Tuesday, May 2, 2017

Pick Your Poison - It Just May Be The Devil You Know



There’s an old saying: “Pick your poison”.  According to the Urban Dictionary, “Pick your Poison” is what you say when someone is supposed to choose between two horrible options, i.e. “you could chop off your toe or you can stab yourself with that piece of broken glass”. Well, there ya have it.  Yep, a choice between two horrible options. How does one choose when one finds one’s self in such a dilemma? Some go with “the devil you know”. And it seems that’s what I am doing to do.




If you have been following along, you know that I had a rare reaction to the drug, Taxol. A rash, more like an itchy sunburn. And as you recall, my oncologist wanted to switch me to a newer, more pure form of the drug – Abraxene, but my insurance company initially DENIED her request. Well, she was persistent and good at what she does and got the insurance company to AGREE to allow me to use the drug on my third treatment – that was last Thursday. Good news, right? This new drug had almost NO reactions reported, only takes 30 minutes to transfuse (as opposed to 2 ½ hours) and required no pre-meds (no steroids, no anti-nausea meds, no antihistamines). Great!

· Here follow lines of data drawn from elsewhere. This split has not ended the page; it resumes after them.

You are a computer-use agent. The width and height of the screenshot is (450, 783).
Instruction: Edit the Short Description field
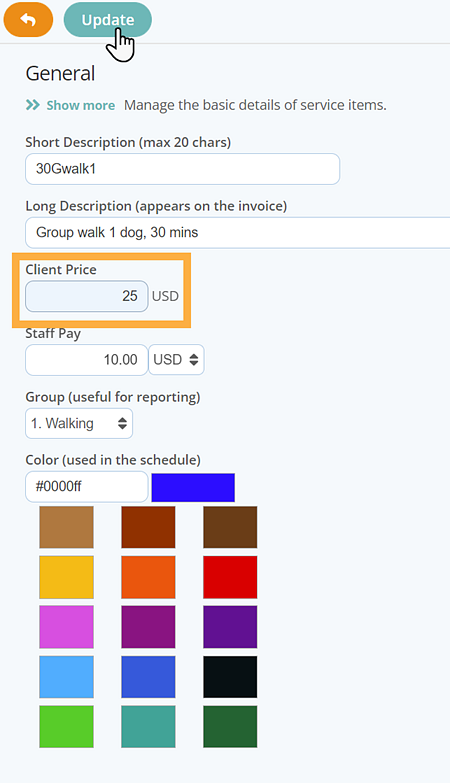(x=183, y=169)
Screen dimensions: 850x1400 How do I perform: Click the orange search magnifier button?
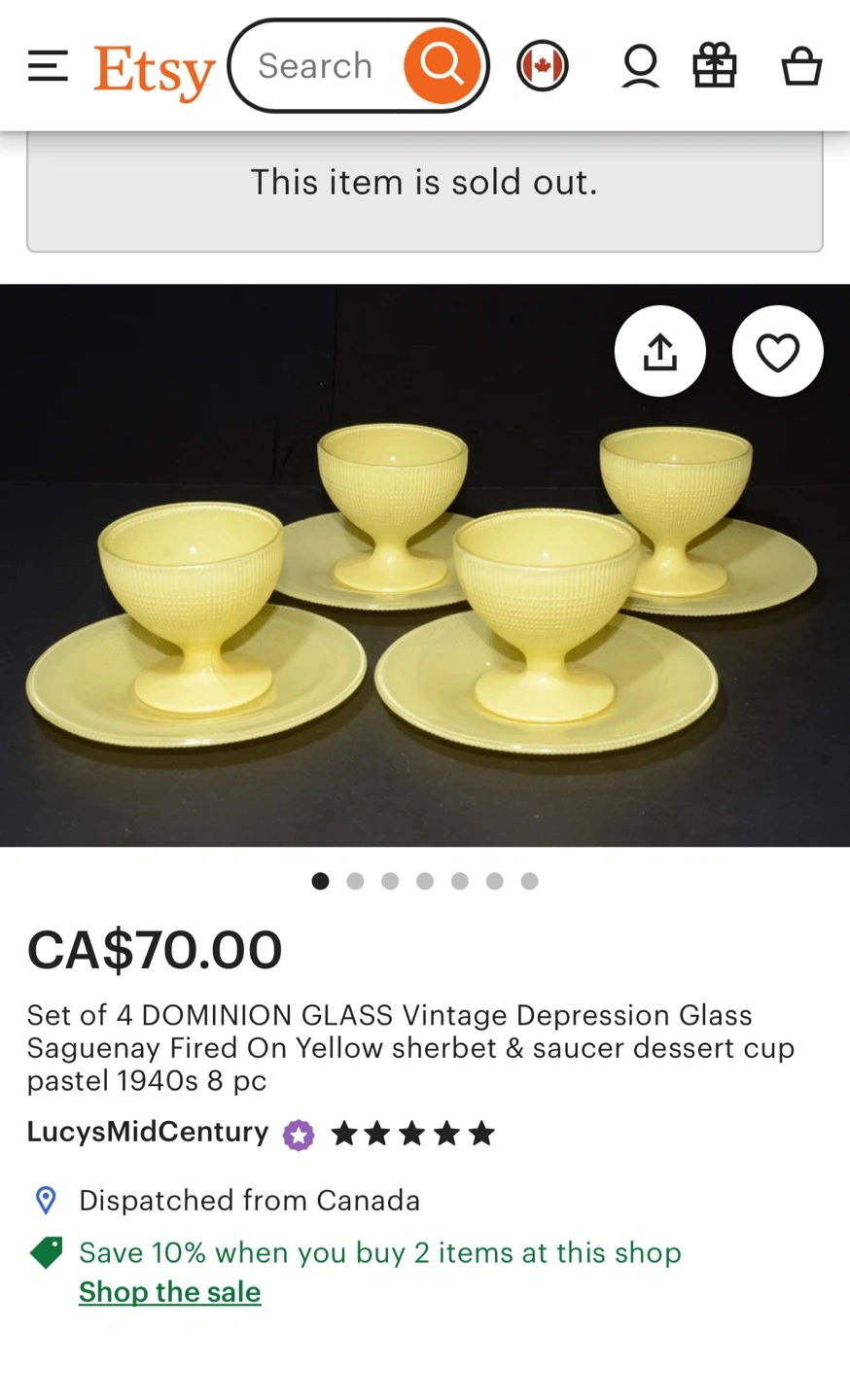(443, 66)
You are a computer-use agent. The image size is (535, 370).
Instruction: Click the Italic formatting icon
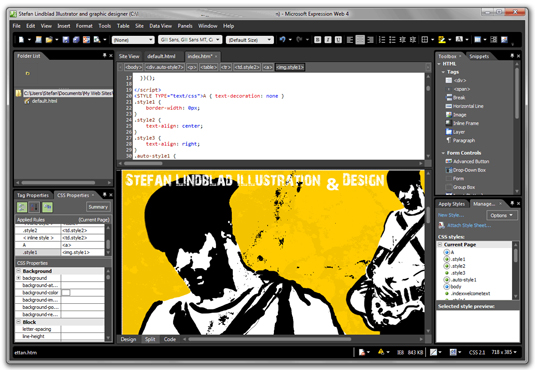(x=328, y=40)
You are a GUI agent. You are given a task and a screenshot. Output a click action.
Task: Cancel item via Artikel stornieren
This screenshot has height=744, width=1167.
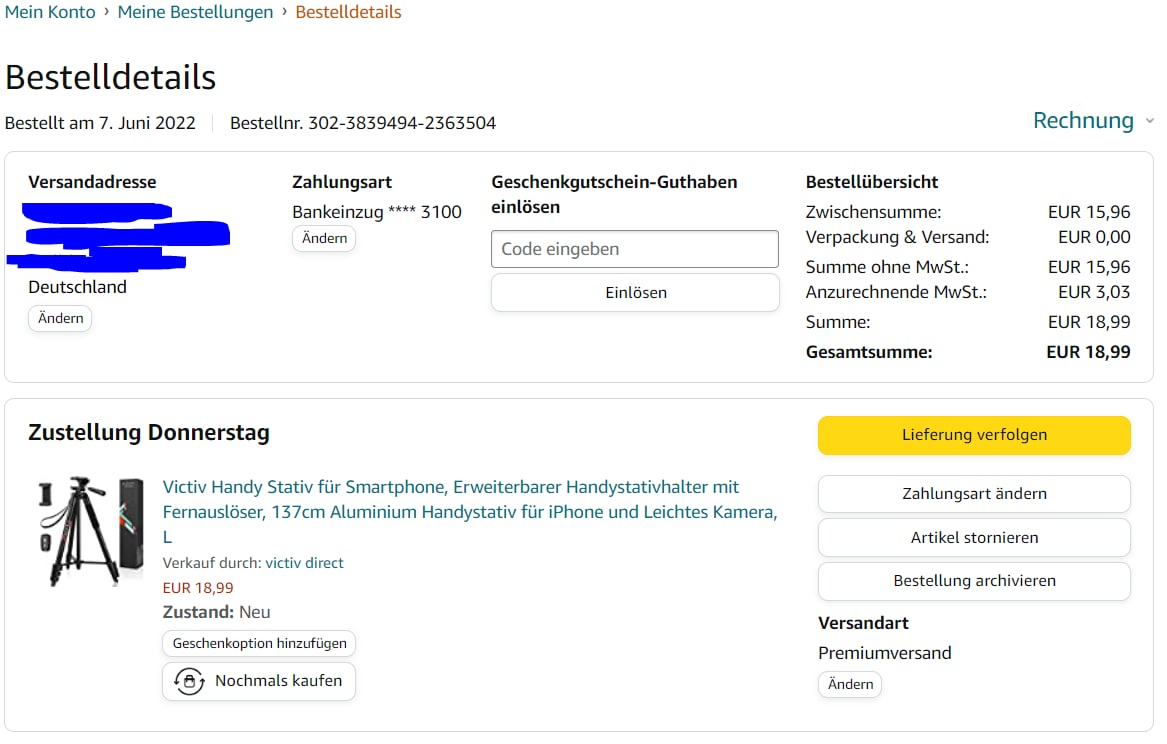[974, 538]
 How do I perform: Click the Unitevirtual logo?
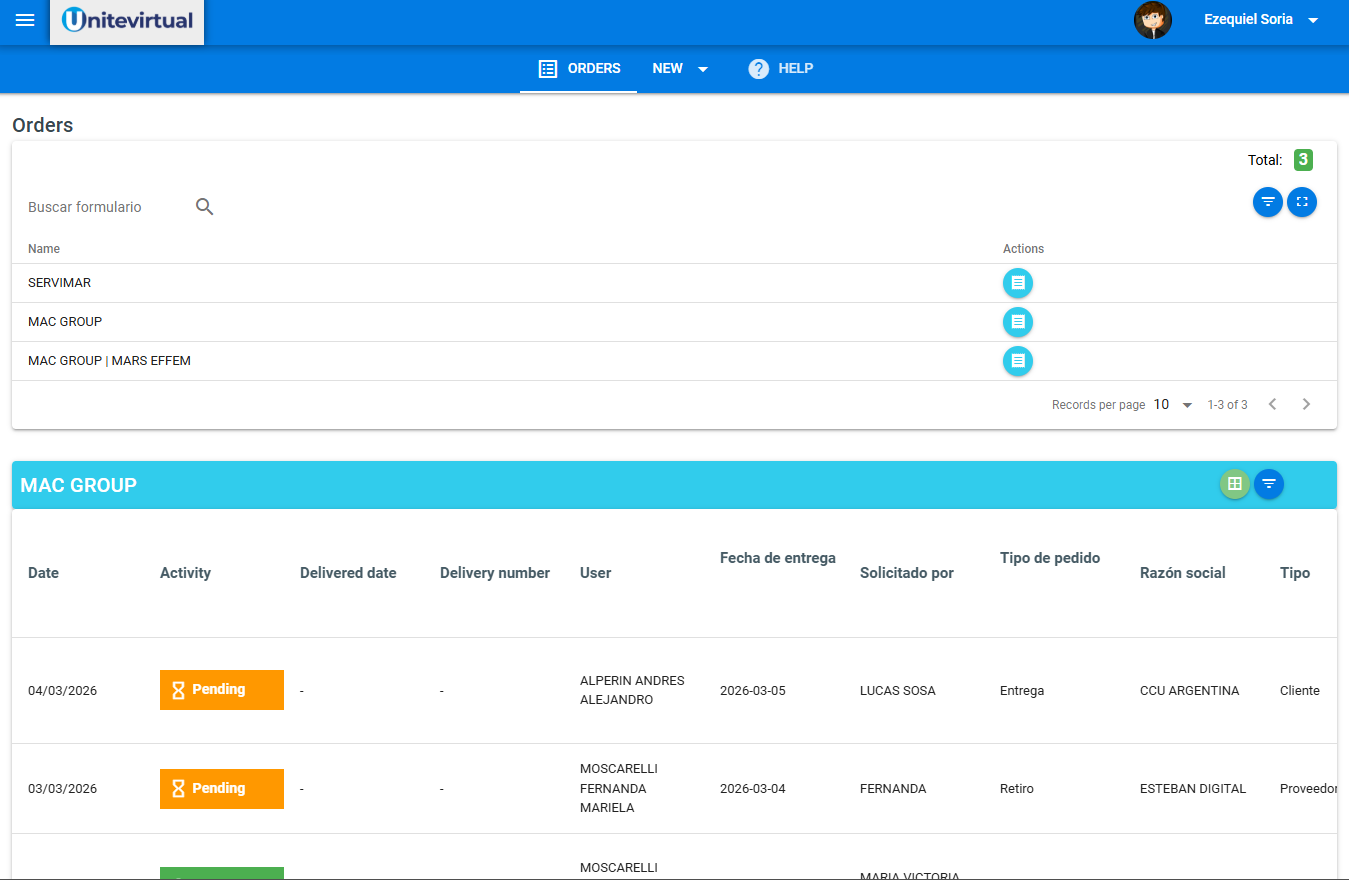point(126,20)
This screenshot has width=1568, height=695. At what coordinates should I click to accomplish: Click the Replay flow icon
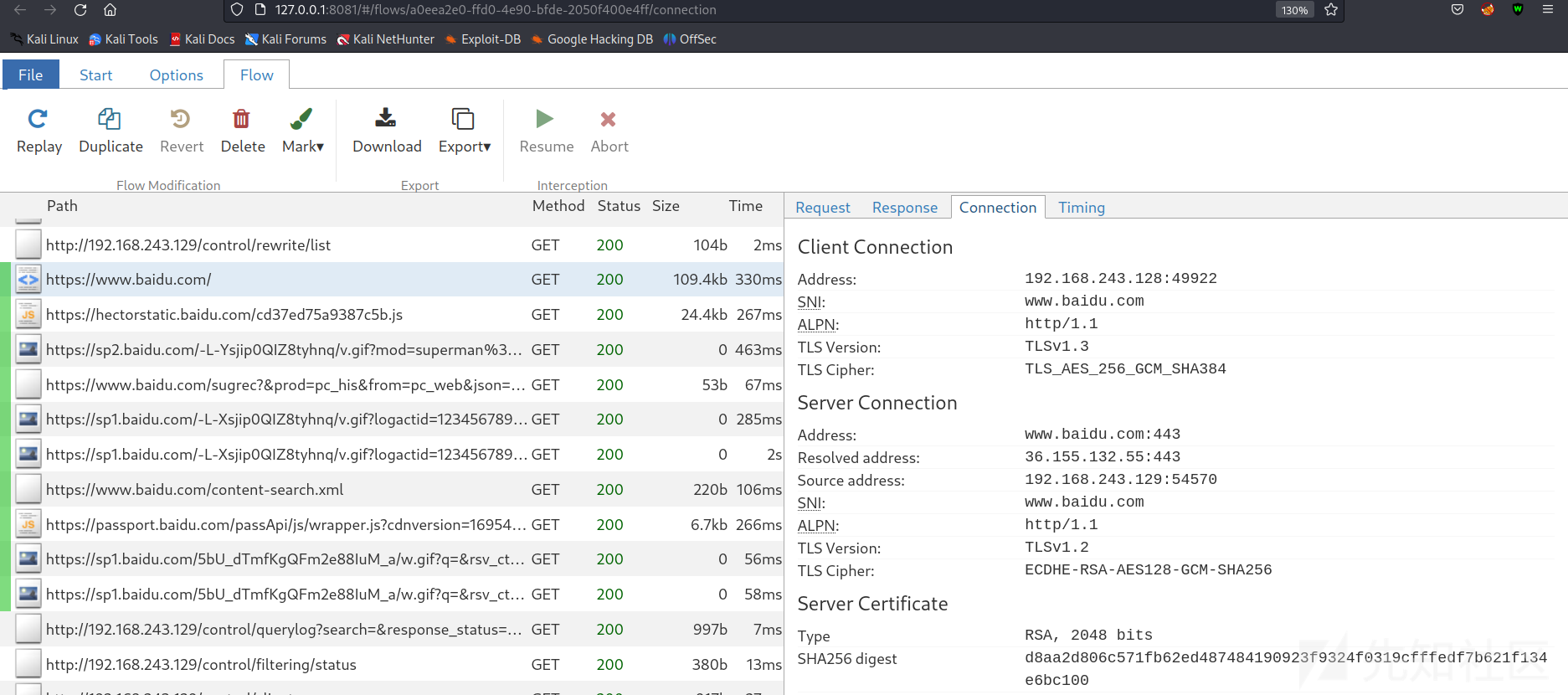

I felt good about our decision to change to this new drug. My doctor was over the moon she was able to get it approved for me. The regimen under this new drug was two weeks on, one week off. This is because the about the only issue with the drug was the potential for low white blood cells (WBC) counts. To date, my WBC have held pretty steady. Close to or in the “normal range”, but with this drug, they could take a nose dive, so the week off is to allow my body and WBC count to recover. Great! I’d be able to complete the rest of my treatment still on time, but have the luxury of taking three of the remaining weeks off from chemo! Hooray! As predicted, my treatment lasted all of 30 minutes and we headed home.



You just gotta know where this is all going, right?



Yep, I had a reaction to the “non-reaction drug”, too. This time, my face is numb. The inside of my mouth is numb, my tongue is numb (can’t taste a thing). In fact, we spend the weekend waiting to call 911 due to anaphylactic shock (thank god it didn’t come to that). Needless to say, we are back to square one.  Figures that I would “breeze” through the toughest rounds of chemo and then have issues with the “easier” rounds…..Damn it.



I have faith in my oncologist. She will figure out a path forward. I have to have faith that she will. Will she put me back on Taxol (at least my face didn’t go numb on it) or will she keep me on Abraxane and onboard with nasty steroids and anti-histamines? She’s got until Thursday to figure it out.